This document describes how Software-in-the-Loop (SIL) and Hardware-in-the-Loop (HIL) are used in this project, what each mode validates, and how both integrate with the system architecture and verification strategy.
SIL and HIL are treated as execution modes, not separate systems.
The SIL/HIL strategy is designed to ensure that:
- The same core code paths execute in all modes
- Differences between SIL and HIL are limited to the hardware backend
- Safety, policy, and profiling behave identically in both environments
- Verification evidence can be accumulated incrementally
There are no SIL-only or HIL-only control branches in the core system.
SIL runs the full system using:
- The real core logic
- The real policy evaluation
- A simulated or reference hardware backend
SIL emphasizes:
- Determinism
- Replayability
- Fast iteration
- Regression detection
HIL runs the full system using:
- The same core logic
- The same policy evaluation
- A backend connected to real or semi-real hardware
HIL emphasizes:
- Timing behavior
- Integration correctness
- Real device constraints
- Environmental effects
SIL and HIL differ only at the hardware abstraction boundary:
+---------------------+
| Core Processing |
| Policy Evaluation |
| Profiling |
+----------+----------+
|
IHardwareBackend
|
+--------------+--------------+
| |
Reference Backend Real Backend
(SIL) (HIL)
This guarantees that:
- Safety and policy logic are exercised identically
- Timing and performance differences are observable and measurable
- Verification artifacts remain comparable
The reference backend (src/hardware/reference_backend.cpp) exists to support SIL and early HIL scaffolding.
The reference backend supports deterministic modes configured via BackendConfig::opaque_options:
| Mode | Description |
|---|---|
silence |
Produces zeroed input blocks |
sine |
Generates a deterministic sine wave |
loopback |
Routes output blocks back to input with configurable delay |
The backend can simulate:
- Fixed latency (block-quantized)
- Optional jitter (block-quantized)
- End-of-stream termination for finite replays
This enables:
- Boundary testing
- Timeout handling validation
- Policy behavior under degraded timing
When jitter is disabled:
- Identical inputs produce identical outputs
- Replay runs are stable across executions
- Regression testing is straightforward
SIL is well-suited for:
- Policy boundary validation
- Regression testing
- Performance baselining
- Failure mode exploration
- Replay-based debugging
Example scenarios:
- Verifying slew-rate limits clamp correctly
- Ensuring duration limits escalate as expected
- Measuring control loop timing under load
HIL backends implement the same IHardwareBackend interface and replace the reference backend at runtime.
HIL focuses on:
- Real device timing behavior
- Driver and transport stability
- Buffer alignment and format integrity
- Interaction with OS scheduling and load
In HIL:
- Core algorithms remain unchanged
- Policy evaluation remains unchanged
- Profiling instrumentation remains unchanged
Only the backend implementation differs.
The profiling layer operates identically in both modes.

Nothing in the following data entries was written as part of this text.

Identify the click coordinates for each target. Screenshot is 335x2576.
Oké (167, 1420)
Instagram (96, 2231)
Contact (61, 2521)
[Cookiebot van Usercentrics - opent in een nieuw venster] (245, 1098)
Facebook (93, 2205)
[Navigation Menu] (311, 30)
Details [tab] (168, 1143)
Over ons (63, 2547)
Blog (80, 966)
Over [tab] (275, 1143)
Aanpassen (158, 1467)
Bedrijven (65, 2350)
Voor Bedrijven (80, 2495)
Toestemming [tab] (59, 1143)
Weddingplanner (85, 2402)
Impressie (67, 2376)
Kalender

Metrics commonly collected include:
- Control loop period
- Stage execution durations
- Latency distributions
- Jitter relative to declared targets
This allows:
- Direct comparison between SIL and HIL runs
- Identification of hardware-specific timing effects
- Evidence-based tuning
Both SIL and HIL support:
- Explicit
NotReady,Timeout, andEndOfStreamsignaling - Clean startup and shutdown transitions
- Controlled injection of failure conditions (SIL)
Failures are surfaced to the caller rather than hidden or auto-recovered, enabling explicit policy decisions.
SIL and HIL provide complementary evidence:
| Aspect | SIL | HIL |
|---|---|---|
| Determinism | ✔️ | ✖️ |
| Replay | ✔️ | ✖️ |
| Timing realism | ✖️ | ✔️ |
| Hardware validation | ✖️ | ✔️ |
| Policy logic | ✔️ | ✔️ |
Together they support the verification properties defined in:
docs/verification.md
When adding new features:
- Prefer validating logic in SIL first
- Use HIL only after behavior is well understood
- Avoid introducing backend-specific conditionals
- Treat backend changes as integration changes, not logic changes
If SIL and HIL results diverge, this should be investigated and documented, not silently normalized.
SIL and HIL are first-class execution modes built into the system by design.
By isolating hardware interaction behind a strict abstraction boundary, the system achieves:
- High confidence through deterministic testing
- Real-world validation without code duplication
- A clear path from simulation to deployment
This approach supports both rapid development and high-assurance operation.